Soy una taza, una tetera…

Foto con mi sobrina

Hace seis años mis amigos heteros decidieron ser padres. Supongo que cada uno tomó la decisión por su cuenta, aunque no podría asegurarlo. Somos una de esas ‘pandillas-clon’, tan características de las ciudades pequeñas, donde todos nos conocemos desde preescolar y -salvo contadas excepciones- hemos ido cubriendo las etapas de la vida juntos, sin salirnos del pelotón. Como ocurrió con el trabajo, el piso y las bodas, los hijos de mis amigos también vinieron a la vez. Además, en el mismo periodo de tiempo, nacieron mis dos sobrinos: Victoria y Adrián. Vaya por delante que no soy padre, con lo que todo lo que escribiré a continuación no es más que la mezcla de una ignorancia vaticana sobre este tema y los celos freudianos del que ha visto como unos pequeños recién llegados monopolizaban a mis amigos de toda la vida.

※

__EJERCICIO BREVE 1__
Copia íntegro el texto sobre los amigos que decidieron ser padres, sin cambiar nada.
El texto y las entradas no guardan ninguna relación entre sí.

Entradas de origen
※

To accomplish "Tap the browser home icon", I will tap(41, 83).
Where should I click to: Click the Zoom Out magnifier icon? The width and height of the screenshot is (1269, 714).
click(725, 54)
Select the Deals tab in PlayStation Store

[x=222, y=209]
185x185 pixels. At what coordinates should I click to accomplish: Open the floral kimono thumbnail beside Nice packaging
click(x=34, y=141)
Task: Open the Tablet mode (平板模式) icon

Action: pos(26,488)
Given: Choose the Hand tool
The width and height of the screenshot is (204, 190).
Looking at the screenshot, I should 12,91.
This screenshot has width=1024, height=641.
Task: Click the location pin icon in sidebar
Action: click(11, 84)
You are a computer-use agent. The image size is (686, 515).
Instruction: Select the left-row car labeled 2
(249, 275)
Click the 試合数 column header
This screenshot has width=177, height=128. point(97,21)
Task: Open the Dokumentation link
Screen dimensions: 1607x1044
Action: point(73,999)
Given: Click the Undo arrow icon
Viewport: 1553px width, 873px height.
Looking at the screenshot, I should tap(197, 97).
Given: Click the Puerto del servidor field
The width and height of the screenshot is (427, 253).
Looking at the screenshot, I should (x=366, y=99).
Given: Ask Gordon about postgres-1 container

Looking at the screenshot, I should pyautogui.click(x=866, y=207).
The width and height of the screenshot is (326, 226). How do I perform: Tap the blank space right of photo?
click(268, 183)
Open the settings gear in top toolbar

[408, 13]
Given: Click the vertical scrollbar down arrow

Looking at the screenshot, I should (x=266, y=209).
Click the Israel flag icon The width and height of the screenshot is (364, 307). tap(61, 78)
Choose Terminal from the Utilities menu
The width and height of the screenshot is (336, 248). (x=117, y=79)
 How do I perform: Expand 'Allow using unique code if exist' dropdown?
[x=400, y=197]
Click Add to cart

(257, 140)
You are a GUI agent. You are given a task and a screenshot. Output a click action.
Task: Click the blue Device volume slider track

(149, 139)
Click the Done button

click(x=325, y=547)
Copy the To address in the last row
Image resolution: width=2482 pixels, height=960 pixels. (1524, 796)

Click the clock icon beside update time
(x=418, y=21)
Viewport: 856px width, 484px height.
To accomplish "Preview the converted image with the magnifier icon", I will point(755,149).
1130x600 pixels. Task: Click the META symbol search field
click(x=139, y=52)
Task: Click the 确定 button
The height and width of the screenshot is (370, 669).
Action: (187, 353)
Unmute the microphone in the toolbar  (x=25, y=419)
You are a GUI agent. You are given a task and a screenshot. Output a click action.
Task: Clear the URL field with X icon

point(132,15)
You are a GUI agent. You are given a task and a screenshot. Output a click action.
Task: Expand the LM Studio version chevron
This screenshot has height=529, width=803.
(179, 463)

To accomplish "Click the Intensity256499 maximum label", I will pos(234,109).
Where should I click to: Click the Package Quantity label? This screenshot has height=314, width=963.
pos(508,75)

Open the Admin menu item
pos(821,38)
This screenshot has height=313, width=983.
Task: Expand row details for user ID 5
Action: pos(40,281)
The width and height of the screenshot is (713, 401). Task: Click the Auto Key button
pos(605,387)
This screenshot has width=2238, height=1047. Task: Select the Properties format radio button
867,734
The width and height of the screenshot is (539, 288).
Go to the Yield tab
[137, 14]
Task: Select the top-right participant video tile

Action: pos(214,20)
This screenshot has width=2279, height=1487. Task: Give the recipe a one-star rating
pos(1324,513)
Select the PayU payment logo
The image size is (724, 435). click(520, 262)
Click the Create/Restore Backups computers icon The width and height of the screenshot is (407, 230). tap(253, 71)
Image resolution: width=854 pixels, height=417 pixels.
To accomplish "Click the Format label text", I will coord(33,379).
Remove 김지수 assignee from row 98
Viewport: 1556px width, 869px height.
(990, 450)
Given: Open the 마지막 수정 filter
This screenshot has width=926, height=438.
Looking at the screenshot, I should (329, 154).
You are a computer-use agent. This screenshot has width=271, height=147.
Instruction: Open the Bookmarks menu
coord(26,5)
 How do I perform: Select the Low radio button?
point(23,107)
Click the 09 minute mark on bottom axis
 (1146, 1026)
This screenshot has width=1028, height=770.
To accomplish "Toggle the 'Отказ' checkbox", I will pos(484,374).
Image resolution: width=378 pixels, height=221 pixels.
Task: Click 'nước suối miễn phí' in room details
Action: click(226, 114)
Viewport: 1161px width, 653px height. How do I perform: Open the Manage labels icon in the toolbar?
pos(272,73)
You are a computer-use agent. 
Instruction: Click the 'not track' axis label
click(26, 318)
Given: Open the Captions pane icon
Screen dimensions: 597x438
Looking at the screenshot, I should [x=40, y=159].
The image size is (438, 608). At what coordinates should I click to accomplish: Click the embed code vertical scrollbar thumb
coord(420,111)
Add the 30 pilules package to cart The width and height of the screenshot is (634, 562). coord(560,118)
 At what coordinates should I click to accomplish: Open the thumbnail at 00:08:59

※

__EJERCICIO BREVE 2__
En las entradas, toma las líneas que van desde la primera hasta la que contiene "Action: click(11, 84)", ambas incluidas, y sustituye en ellas "Hand tool" por "Zoom tool". Devuelve solo esas líneas y deja todo lo demás igual.

__RESPUESTA DEL EJERCICIO 1__
Soy una taza, una tetera…

Foto con mi sobrina

Hace seis años mis amigos heteros decidieron ser padres. Supongo que cada uno tomó la decisión por su cuenta, aunque no podría asegurarlo. Somos una de esas ‘pandillas-clon’, tan características de las ciudades pequeñas, donde todos nos conocemos desde preescolar y -salvo contadas excepciones- hemos ido cubriendo las etapas de la vida juntos, sin salirnos del pelotón. Como ocurrió con el trabajo, el piso y las bodas, los hijos de mis amigos también vinieron a la vez. Además, en el mismo periodo de tiempo, nacieron mis dos sobrinos: Victoria y Adrián. Vaya por delante que no soy padre, con lo que todo lo que escribiré a continuación no es más que la mezcla de una ignorancia vaticana sobre este tema y los celos freudianos del que ha visto como unos pequeños recién llegados monopolizaban a mis amigos de toda la vida.

__RESPUESTA DEL EJERCICIO 2__
To accomplish "Tap the browser home icon", I will tap(41, 83).
Where should I click to: Click the Zoom Out magnifier icon? The width and height of the screenshot is (1269, 714).
click(725, 54)
Select the Deals tab in PlayStation Store

[x=222, y=209]
185x185 pixels. At what coordinates should I click to accomplish: Open the floral kimono thumbnail beside Nice packaging
click(x=34, y=141)
Task: Open the Tablet mode (平板模式) icon

Action: pos(26,488)
Given: Choose the Zoom tool
The width and height of the screenshot is (204, 190).
Looking at the screenshot, I should 12,91.
This screenshot has width=1024, height=641.
Task: Click the location pin icon in sidebar
Action: click(11, 84)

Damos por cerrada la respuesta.